**PROBLEM STATEMENT**: Tally the lines in the entries where the string "agent" appears, and write only the total.

Records excerpted from a collection:
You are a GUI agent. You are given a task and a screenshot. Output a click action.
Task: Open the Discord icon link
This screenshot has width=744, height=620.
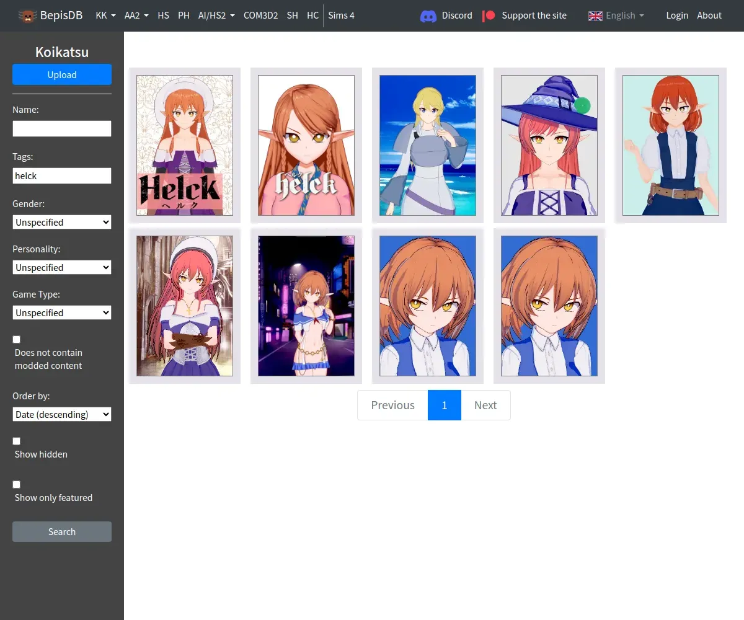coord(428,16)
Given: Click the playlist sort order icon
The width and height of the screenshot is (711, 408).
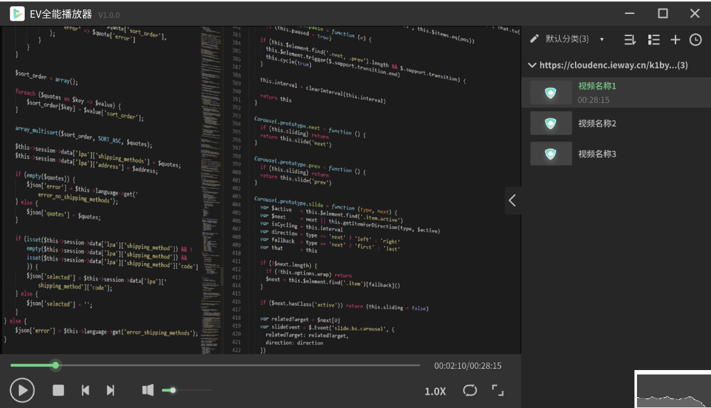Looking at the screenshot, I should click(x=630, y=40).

==

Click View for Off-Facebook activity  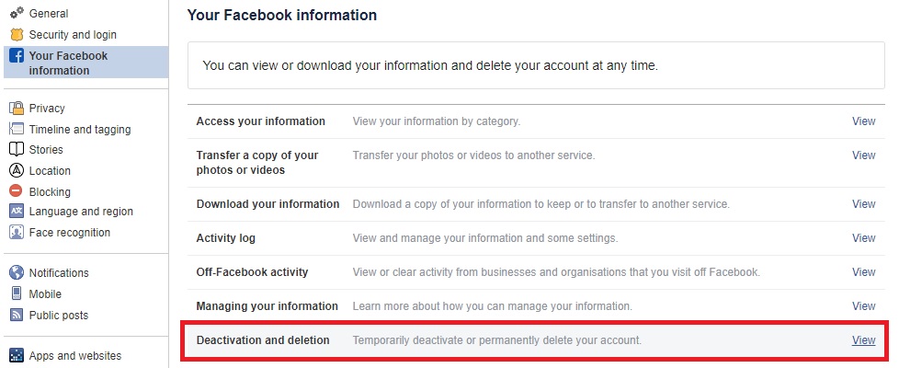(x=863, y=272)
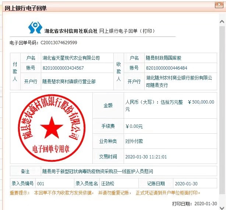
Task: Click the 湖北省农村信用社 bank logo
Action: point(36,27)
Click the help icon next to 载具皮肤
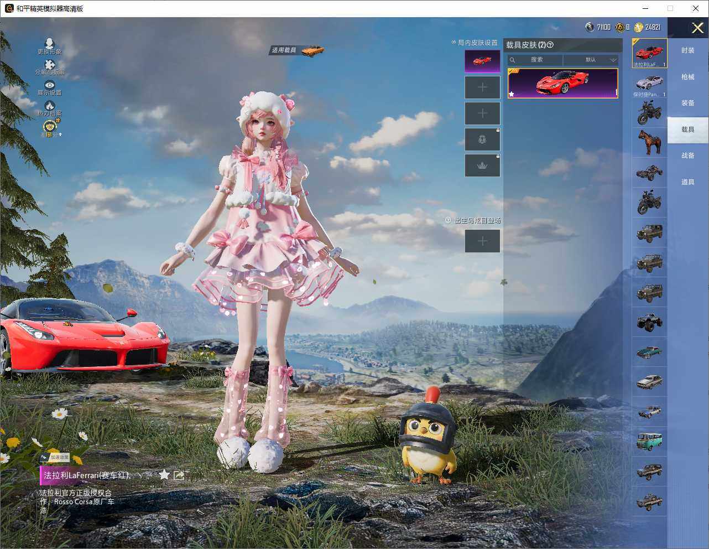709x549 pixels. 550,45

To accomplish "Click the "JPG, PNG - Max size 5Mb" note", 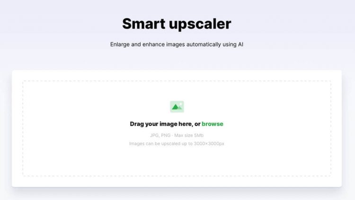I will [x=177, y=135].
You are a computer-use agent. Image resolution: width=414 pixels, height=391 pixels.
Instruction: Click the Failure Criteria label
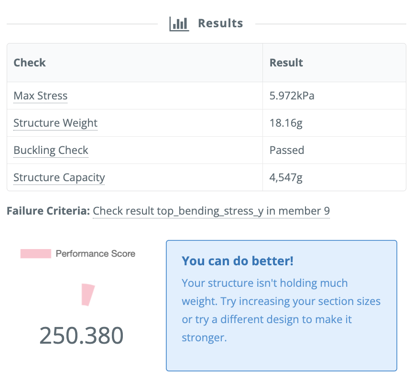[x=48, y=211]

---

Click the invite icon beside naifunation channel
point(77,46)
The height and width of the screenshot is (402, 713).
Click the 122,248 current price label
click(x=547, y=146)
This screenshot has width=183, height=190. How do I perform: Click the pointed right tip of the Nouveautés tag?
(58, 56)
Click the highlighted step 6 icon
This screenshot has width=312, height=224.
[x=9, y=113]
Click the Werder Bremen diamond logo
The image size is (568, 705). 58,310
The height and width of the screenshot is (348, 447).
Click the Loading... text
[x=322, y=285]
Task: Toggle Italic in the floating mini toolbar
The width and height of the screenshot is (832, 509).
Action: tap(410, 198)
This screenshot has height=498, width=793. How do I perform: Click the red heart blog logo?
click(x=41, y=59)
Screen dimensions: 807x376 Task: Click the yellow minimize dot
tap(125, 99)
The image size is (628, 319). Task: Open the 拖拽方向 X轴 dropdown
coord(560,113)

**SOLVED EXERCISE**: 2